This seems reasonable. So does distinguishing the amount of Tobasco used. A couple of drops does not seem shocking or unreasonable. Half a bottle seems pretty nasty, and would be just as nasty to me if it was a grown person drinking half a bottle of Tobasco.

What about a single shake of pepper out of the regular old ground black pepper table shaker?

This might sound like a great idea but just wait until the kid is in their teens and skipping school to try habanero peppers. Imagine horror of having your kid drop out of college because he is too busy stealing money to support his two bottle a day habit

One particular problem (of many) with this approach is that the effects can last for hours. And can lead to gastric upset along with burning hot diarrhea the next day. Even with a few drops in the mouth. Young kids are very, very sensitive to capsaicin. They’ll often instinctively rub their mouths, then their eyes and nose water from the effects of the dose in the mouth, so they rub them too. Then their eyes, nose, and mouths are on fire.

Most rational advocates of physical punishment for children (generally for behavior which is extreme, refractory to other modalities of modification, and actually dangerous) recommend a very swift action which gets the child’s attention but is then over.

Sorry, having seen this method in action, I really don’t see the big deal about possible drooling and eye watering.

It seems like an over-reaction on the part of those who are so vehemently opposed to it, and I don’t really think it amounts to abuse, so unless you’re arguing that it is and that the authorities should be notified about it, it’s a matter of personal choice.

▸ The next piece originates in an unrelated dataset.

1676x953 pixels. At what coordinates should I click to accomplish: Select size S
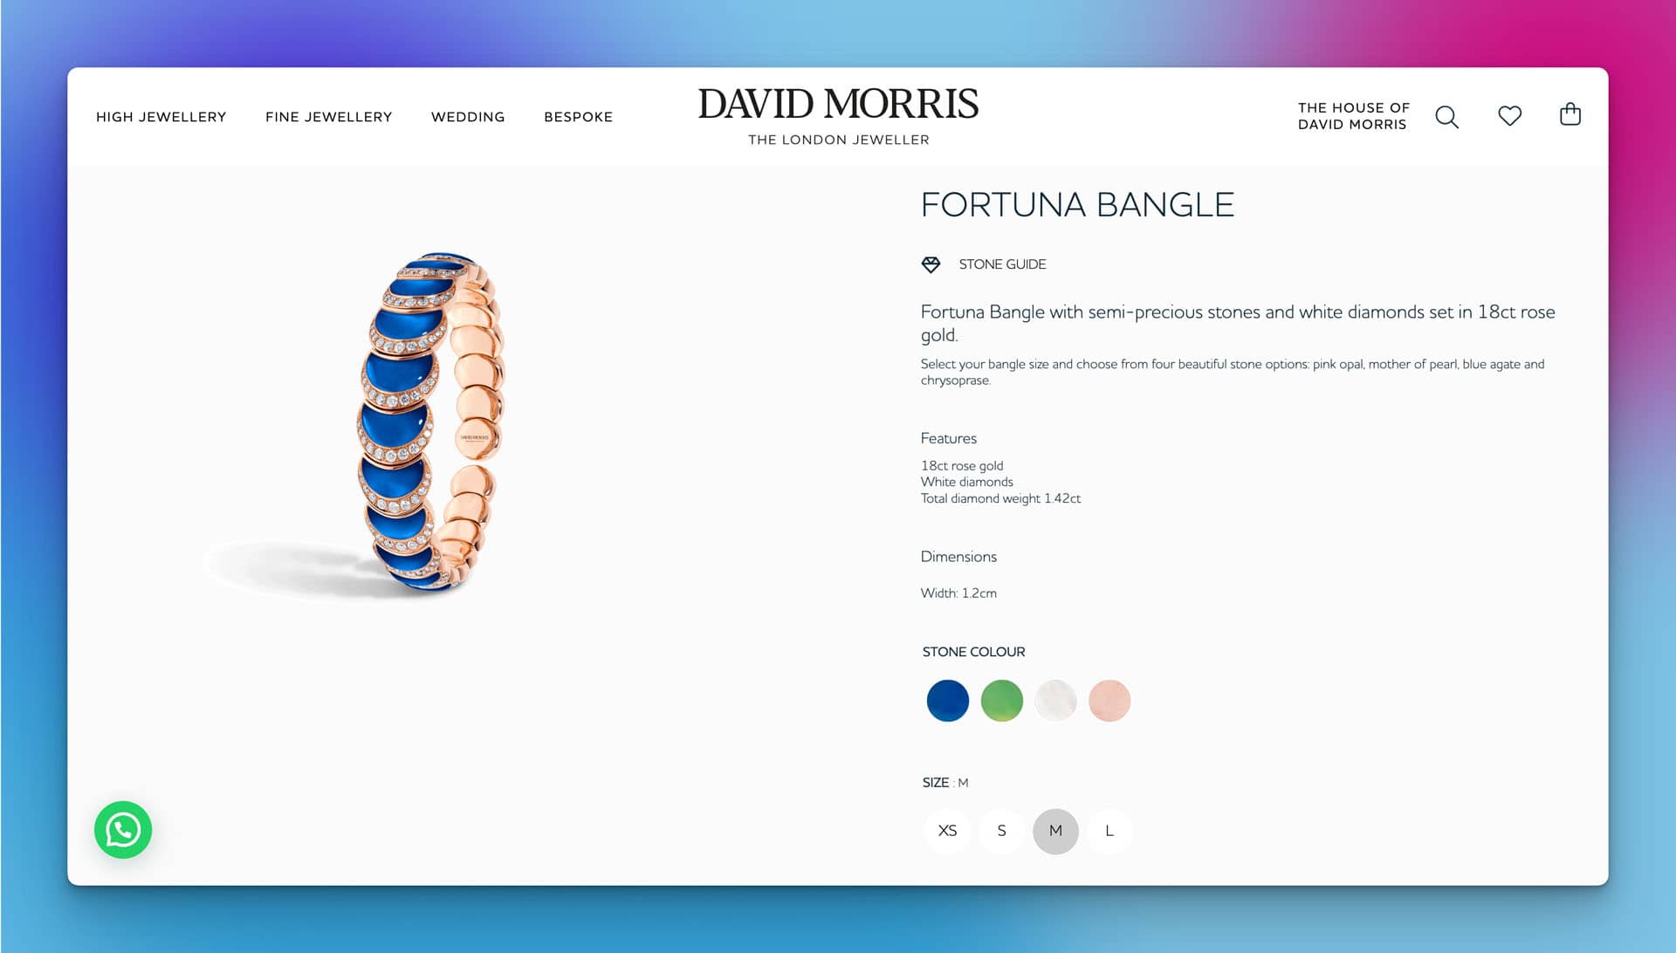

Have you ever gotten hot sauce or juice from a pepper in your eye? It can be extremely painful, even in small amounts. I’m glad this didn’t end up causing any serious hurt to the kid you saw, but so far I can’t see how this is in any way superior to whackin’ 'em.

I certainly wouldn’t approve. The burning pain can last a lot longer than the pain from an ordinary spank, so I would consider it a harsher punishment. Seeing how sensitive to spicy flavors my 4-yo is, I wouldn’t dream of giving her something like hot sauce.
—One method for working on a biting child is to give them something safe to bite to help them control the urge–biting is often a response to frustration. So if the child carries, say, a washcloth, he can learn to bite on it to ease the frustration and control himself, until he can learn to stop biting entirely.

To me, it seems worse than getting your mouth washed out with soap. I was a rather smart-mouthed child and remember many mouth washings. The soap tasted terrible, but it never *hurt. *

Likewise, I was spanked on occassion and hot sauce seems worse than that. The pain from a spanking is over just about instantly (at least with the spankings I got which were very infrequent and not all that hard). Not like the burning from hot sauce which just lingers.

Yeah, one of the “Peanuts” characters mentions it in one of the old strips.

Pepper spray. It certainly sucked for a little while, but there was absolutely no lasting damage and a good flush with water fixed it.

Gave me the terrible shits.

A small drop of Tobasco doesn’t ‘linger’ all that long. Few minutes maybe.